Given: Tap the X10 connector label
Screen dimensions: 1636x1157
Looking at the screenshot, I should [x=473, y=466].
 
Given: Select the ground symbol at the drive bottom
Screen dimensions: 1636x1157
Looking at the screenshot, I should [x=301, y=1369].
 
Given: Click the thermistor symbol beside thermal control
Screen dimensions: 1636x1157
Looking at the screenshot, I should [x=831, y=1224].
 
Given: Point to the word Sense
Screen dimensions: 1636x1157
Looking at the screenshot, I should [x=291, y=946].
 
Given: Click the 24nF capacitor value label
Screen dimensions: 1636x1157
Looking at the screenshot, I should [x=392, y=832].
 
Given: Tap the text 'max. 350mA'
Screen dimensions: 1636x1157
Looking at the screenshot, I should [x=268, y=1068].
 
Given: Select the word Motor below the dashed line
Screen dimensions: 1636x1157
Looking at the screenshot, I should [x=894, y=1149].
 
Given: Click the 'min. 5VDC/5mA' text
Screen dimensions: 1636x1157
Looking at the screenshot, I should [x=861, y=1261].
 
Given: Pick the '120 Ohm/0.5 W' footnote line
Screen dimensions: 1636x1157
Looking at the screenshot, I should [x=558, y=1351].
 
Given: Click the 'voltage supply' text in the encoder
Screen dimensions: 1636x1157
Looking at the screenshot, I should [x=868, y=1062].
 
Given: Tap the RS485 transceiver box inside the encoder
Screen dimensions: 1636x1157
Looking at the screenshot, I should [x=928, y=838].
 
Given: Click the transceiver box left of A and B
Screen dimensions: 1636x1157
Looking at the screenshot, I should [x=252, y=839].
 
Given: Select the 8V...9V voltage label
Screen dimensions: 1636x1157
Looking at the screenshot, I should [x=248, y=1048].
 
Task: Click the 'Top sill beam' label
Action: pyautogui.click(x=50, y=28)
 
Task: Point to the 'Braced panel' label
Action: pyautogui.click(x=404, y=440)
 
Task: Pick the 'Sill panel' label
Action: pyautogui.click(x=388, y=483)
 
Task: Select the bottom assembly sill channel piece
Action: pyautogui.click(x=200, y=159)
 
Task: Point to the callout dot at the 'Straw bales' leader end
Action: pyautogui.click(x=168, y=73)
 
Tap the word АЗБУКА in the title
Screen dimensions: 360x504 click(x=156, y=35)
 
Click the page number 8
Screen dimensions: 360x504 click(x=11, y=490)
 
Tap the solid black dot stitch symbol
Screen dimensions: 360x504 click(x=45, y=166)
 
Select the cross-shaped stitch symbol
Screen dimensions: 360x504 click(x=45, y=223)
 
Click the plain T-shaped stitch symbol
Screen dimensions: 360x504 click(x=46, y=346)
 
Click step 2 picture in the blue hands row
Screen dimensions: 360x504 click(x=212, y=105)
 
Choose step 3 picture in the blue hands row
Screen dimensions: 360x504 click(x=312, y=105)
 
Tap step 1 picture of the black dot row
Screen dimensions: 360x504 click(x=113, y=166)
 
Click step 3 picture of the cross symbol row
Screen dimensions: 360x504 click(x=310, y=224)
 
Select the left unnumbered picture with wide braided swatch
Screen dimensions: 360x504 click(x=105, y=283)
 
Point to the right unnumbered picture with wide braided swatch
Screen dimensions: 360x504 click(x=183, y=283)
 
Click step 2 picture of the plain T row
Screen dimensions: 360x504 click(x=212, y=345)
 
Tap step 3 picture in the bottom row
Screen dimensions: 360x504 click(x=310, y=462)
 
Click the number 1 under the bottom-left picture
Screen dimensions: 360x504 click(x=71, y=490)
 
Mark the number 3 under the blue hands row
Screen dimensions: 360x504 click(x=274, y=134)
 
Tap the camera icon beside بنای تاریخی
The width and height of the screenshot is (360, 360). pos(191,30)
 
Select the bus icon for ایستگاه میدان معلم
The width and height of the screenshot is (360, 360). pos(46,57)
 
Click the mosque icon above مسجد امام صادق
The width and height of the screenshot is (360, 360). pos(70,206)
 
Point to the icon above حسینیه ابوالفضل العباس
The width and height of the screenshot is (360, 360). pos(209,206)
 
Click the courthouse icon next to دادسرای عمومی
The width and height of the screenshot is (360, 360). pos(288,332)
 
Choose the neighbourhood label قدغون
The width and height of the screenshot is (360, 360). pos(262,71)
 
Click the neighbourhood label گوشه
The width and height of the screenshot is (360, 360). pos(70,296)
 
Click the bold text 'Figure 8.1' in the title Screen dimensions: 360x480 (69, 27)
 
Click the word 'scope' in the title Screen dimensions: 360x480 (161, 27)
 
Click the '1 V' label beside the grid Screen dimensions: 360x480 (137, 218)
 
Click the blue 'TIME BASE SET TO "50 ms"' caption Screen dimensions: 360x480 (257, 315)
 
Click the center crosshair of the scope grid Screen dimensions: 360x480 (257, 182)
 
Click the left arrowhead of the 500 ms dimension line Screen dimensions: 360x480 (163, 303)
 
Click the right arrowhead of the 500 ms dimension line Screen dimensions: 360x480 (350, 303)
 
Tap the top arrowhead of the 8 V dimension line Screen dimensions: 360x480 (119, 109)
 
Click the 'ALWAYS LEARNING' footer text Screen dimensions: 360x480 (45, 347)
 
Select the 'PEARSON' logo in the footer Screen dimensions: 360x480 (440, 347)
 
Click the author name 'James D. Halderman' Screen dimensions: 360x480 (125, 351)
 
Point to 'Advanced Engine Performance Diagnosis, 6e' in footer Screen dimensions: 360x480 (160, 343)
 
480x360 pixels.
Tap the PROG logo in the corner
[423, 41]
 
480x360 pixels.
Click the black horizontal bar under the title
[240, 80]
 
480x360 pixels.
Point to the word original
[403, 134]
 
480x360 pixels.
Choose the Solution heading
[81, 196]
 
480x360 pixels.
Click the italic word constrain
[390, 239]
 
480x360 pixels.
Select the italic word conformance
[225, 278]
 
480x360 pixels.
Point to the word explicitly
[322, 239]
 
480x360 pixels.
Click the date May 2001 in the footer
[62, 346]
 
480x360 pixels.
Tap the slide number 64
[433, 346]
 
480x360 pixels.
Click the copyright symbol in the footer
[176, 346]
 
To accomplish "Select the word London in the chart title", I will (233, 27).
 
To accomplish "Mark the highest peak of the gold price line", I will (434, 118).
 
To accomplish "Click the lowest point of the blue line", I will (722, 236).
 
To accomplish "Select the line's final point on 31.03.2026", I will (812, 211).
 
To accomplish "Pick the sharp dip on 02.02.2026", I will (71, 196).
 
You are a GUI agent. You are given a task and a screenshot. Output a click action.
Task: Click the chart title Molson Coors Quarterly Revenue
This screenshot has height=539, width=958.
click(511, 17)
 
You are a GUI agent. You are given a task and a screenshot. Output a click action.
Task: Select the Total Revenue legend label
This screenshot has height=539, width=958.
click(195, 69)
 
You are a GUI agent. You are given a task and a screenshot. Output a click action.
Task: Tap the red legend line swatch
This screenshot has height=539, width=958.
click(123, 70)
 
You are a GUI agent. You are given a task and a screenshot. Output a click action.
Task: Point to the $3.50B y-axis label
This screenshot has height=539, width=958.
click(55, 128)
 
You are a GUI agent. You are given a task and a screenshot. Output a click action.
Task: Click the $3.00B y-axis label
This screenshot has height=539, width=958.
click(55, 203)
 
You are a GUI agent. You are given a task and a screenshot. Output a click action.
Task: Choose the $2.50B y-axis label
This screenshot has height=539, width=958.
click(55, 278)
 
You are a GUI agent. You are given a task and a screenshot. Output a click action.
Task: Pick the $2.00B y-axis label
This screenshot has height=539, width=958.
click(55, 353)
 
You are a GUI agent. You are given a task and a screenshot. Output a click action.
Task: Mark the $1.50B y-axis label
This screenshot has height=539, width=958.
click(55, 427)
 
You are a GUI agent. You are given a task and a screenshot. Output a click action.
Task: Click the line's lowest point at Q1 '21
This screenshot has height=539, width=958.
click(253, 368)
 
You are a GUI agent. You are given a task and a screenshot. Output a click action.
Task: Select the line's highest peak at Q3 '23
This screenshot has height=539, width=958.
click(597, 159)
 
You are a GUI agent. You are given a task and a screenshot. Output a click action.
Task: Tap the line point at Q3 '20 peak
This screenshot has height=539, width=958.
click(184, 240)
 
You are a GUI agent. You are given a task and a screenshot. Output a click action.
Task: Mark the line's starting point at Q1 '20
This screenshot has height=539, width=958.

### DESCRIPTION OF THE TASK:
Format everything in the listing from the line containing "Tap step 3 picture in the bottom row" down to the line containing "Screen dimensions: 360x504 click(x=274, y=134)" as a JSON list of strings, one string per line, leaving out blank lines.

### ANSWER TO THIS TASK:
[
  "Tap step 3 picture in the bottom row",
  "Screen dimensions: 360x504 click(x=310, y=462)",
  "Click the number 1 under the bottom-left picture",
  "Screen dimensions: 360x504 click(x=71, y=490)",
  "Mark the number 3 under the blue hands row",
  "Screen dimensions: 360x504 click(x=274, y=134)"
]